The trdelnik, or chimney cake due to its shape, is a traditional Slovak cake and confectionary, originally from Romania, namely the Hungarian-speaking region of Transylvania. It is also known in the culinary traditions of other European countries, such as Hungary, the Czech Republic and Austria. The first documentary of a ‘roasted spitz’ cake family dates back to medieval times (around 1450) and is in a manuscript from Heidelberg. The description reports a dough strip wrapped around a baking spit in a helical form and sprinkled with egg yolk before it is cooked.
The first known recipe of the chimney cake (or Kürtőskalács) comes from Transylvania, which was included in the bakery book by Mária Mikes of Zabola in 1784 (“kürtős kalats à à la Poráni”), but it does not mention any sweeteners in the preparation A recipe from the cookbook written by Kristóf Simai in Upper Hungary (today Slovakia) in 1795 was mentioned for the first time in “Sweating after baking.” The Tartlnik of Szakolca is based on a similar preparation, with the surface of the cake covered with chopped almond nuts) before baking, and sugar is added only after the baking.

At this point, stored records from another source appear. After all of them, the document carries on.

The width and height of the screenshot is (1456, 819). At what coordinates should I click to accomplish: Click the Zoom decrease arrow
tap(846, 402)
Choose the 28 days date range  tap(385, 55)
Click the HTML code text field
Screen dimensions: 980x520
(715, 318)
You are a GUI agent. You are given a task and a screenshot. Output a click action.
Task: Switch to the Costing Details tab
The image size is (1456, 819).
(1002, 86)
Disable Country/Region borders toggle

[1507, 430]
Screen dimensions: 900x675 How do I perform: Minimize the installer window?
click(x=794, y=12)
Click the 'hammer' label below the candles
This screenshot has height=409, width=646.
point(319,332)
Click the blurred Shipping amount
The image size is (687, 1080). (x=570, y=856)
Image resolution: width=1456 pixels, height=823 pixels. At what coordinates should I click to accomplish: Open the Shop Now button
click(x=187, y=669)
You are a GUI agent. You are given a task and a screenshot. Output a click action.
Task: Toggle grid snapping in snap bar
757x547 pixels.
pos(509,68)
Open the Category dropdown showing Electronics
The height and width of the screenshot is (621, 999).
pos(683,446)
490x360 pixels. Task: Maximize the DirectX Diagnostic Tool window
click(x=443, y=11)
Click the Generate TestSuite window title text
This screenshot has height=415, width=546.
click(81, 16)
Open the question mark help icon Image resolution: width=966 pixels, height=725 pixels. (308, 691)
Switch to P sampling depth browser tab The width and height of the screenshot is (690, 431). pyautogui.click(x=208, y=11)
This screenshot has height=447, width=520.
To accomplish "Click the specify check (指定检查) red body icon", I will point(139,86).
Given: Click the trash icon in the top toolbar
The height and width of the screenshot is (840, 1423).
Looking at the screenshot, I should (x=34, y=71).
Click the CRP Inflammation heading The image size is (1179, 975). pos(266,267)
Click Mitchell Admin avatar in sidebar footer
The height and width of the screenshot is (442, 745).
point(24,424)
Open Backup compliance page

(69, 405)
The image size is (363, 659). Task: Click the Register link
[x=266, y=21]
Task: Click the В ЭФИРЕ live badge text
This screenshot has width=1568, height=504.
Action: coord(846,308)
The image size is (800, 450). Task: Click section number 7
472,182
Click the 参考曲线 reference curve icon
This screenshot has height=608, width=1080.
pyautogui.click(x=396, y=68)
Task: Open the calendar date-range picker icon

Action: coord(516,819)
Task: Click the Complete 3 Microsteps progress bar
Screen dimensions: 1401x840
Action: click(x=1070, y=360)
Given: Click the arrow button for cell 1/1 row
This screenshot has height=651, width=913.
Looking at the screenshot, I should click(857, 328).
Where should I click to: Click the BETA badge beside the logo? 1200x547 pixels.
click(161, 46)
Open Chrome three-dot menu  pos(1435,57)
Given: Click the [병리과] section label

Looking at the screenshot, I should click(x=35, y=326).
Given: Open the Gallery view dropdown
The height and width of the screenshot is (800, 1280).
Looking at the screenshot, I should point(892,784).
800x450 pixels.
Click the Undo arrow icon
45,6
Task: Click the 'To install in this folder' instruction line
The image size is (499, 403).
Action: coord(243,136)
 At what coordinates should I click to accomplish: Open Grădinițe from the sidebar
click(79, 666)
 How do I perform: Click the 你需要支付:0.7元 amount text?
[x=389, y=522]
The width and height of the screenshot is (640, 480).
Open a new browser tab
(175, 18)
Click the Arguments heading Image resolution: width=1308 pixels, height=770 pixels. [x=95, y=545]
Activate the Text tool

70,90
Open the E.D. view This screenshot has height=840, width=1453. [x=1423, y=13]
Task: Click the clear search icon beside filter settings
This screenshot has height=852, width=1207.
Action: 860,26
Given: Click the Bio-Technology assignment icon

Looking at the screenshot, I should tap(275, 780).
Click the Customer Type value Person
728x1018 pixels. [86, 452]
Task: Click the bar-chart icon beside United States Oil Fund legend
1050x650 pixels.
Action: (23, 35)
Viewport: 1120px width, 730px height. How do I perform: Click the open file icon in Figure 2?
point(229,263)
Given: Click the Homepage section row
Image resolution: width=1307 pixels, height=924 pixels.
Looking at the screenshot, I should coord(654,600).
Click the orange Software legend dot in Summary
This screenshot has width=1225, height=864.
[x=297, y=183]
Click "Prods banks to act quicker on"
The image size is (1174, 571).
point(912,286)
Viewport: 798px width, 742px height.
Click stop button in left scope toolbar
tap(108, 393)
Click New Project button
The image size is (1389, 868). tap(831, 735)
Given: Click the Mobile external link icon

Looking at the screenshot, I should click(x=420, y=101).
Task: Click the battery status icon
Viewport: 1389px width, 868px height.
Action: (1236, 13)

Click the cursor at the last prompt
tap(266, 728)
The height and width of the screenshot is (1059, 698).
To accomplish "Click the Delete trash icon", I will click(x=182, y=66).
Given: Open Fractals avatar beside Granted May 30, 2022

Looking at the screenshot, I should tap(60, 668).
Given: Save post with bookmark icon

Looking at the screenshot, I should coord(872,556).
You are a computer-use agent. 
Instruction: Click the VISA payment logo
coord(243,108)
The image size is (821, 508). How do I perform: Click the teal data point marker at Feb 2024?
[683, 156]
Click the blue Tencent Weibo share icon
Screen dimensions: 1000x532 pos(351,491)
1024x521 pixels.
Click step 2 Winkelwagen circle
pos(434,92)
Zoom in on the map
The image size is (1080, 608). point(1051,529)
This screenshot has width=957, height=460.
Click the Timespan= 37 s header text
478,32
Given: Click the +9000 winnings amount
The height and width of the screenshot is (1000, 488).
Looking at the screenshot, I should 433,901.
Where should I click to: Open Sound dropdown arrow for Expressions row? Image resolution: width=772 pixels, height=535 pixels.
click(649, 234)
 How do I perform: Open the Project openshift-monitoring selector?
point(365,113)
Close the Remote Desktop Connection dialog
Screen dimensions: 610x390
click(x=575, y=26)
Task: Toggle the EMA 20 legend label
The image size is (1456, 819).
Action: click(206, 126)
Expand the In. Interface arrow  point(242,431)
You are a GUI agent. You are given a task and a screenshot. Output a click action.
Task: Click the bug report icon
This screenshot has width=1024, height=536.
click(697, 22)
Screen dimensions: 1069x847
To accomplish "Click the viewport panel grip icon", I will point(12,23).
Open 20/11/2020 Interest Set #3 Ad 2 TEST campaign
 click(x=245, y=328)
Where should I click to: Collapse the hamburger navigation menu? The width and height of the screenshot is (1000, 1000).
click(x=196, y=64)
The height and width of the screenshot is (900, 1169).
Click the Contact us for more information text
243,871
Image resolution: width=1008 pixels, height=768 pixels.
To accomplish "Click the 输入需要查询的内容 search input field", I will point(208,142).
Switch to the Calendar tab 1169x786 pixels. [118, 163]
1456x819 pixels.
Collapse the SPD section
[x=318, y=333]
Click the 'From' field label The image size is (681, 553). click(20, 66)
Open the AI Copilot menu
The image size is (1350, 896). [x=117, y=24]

Approximately 100 years have passed before the first reference to the next step of the evolution of the kürtőskalács, the appearance of a caramelized sugar garnish, in the cookbook of Aunt Rézi written by Terézia Dolecskó in 1876, published in Szeged, Hungary. The recipe suggests sugar in the dough with the spit. Because of the heat, the sugar is caramelized and enters the dough known as the Maillard reaction. The coating of melted sugar to make candy also helps in the stability of the cake.